Ma il pregio maggiore per la quale viene ricordato Gemmel è la capacità di dipingere personaggi nel giro di poche righe e attribuire loro una forte credibilità nelle lotte interiori che sostengono quotidianamente: possono essere assassini dal deprecabile passato che cercano di estinguere le loro perdite nel sangue, con la speranza che un nemico sia più forte di loro e la faccia finita; oppure presentarsi come sporchi avvoltoi che anelano all'eterna gloria, per poi ritrovarsi cenere fra le mani; o magari immacolate anime costrette a disattendere promesse di gioventù ed effimeri ideali in favore di un potere più grande, tanto vasto quanto corrosivo.
L'eroe qui descritto è alla continua ricerca di seconde possibilità, con la consapevolezza che per certi errori non sia contemplata la redenzione; quotidianamente costretto al compromesso per scendere a patti con il proprio passato e lasciarsi finalmente alle spalle i fantasmi che lo perseguitano.



DIFETTI

L'autore si contraddistingue per la semplicità non solo di prosa, la quale rende molto agevole la fruizione dell'intero ciclo, ma soprattutto nella delineazione del worldbuilding e, per estensione, le dinamiche d'azione e introspezione sviluppate all'interno.

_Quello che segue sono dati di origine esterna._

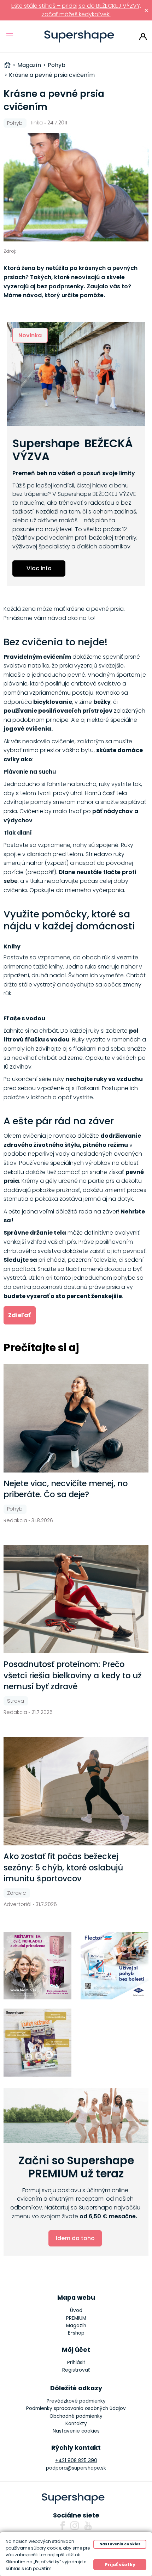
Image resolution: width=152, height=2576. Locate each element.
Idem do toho (75, 2238)
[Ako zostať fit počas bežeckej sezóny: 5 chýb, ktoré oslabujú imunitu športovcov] (76, 1791)
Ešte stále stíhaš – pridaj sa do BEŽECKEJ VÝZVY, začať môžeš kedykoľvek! (76, 10)
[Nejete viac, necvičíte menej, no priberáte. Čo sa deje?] (76, 1418)
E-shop (76, 2333)
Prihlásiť (143, 36)
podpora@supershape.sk (76, 2468)
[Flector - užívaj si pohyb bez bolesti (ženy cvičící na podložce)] (115, 1966)
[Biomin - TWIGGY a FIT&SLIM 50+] (38, 1966)
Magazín (76, 2325)
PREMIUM (76, 2318)
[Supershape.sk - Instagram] (74, 2525)
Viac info (39, 568)
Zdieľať (19, 1315)
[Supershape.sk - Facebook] (62, 2525)
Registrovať (76, 2370)
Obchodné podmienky (76, 2416)
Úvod (76, 2310)
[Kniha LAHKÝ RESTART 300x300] (38, 2043)
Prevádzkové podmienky (76, 2401)
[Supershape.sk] (79, 36)
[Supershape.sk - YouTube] (88, 2525)
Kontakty (76, 2423)
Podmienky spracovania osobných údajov (76, 2408)
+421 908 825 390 (76, 2460)
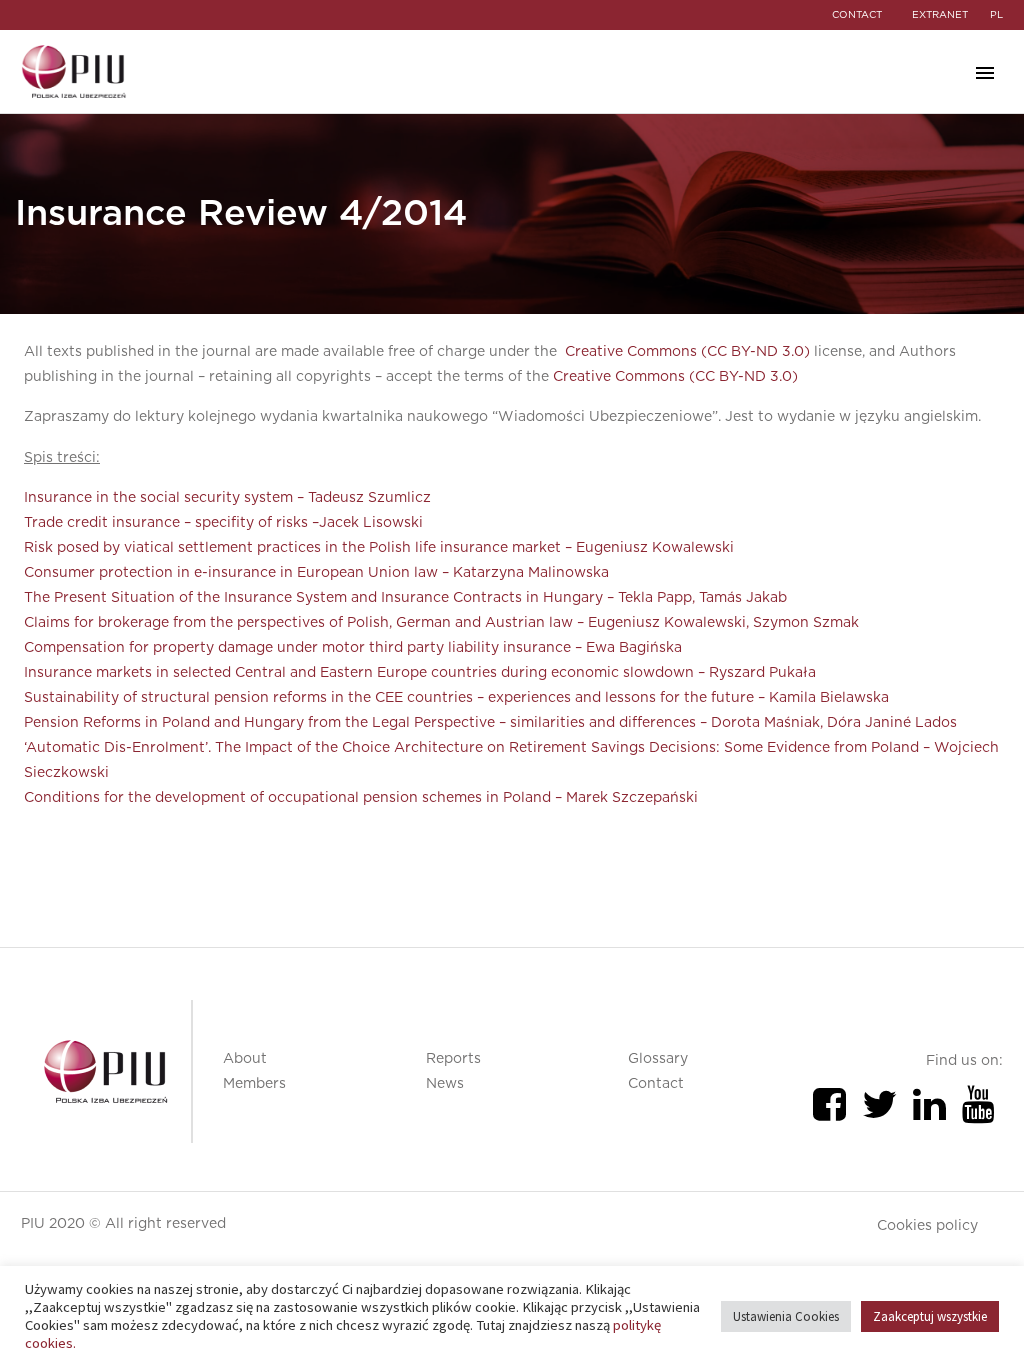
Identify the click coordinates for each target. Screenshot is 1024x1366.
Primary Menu (985, 73)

Non sarà affatto raro imbattersi in personaggi tra di loro simili - l'archetipo si ripete nella discendenza - che intraprendono percorsi analoghi a quelli dei loro antenati, sostengono dialoghi praticamente sovrapponibili e fronteggiano i medesimi tumulti interiori (quest'ultima una caratteristica molto ricorrente nel ciclo).
Il ciclo dei Drenai esaurisce rapidamente la poetica sull'eroe smitizzato e reso umano; inoltre, come detto all'inizio, il worldbuilding consta di un'originalità tendente al ribasso e poco capace di reinventarsi tra un volume e l'altro: la gestione dei demoni, l'inserimento di ibridi genetici e lo sfruttamento della negromanzia restituiscono un quadro alle volte eccessivamente fisico e posticcio, purtroppo esposto a picchi di pacchianeria involontaria e volto a corroborare un immediato impatto scenico (e niente di più).
Il difetto più grande, in conclusione, lo si può identificare nell'oggettiva ripetitività della costruzione di personaggi e dinamiche a essi correlati nonché una riproposizione pedissequa di molte peculiarità del contesto, senza che queste vengano adeguatamente sviluppate con una propria autonomia.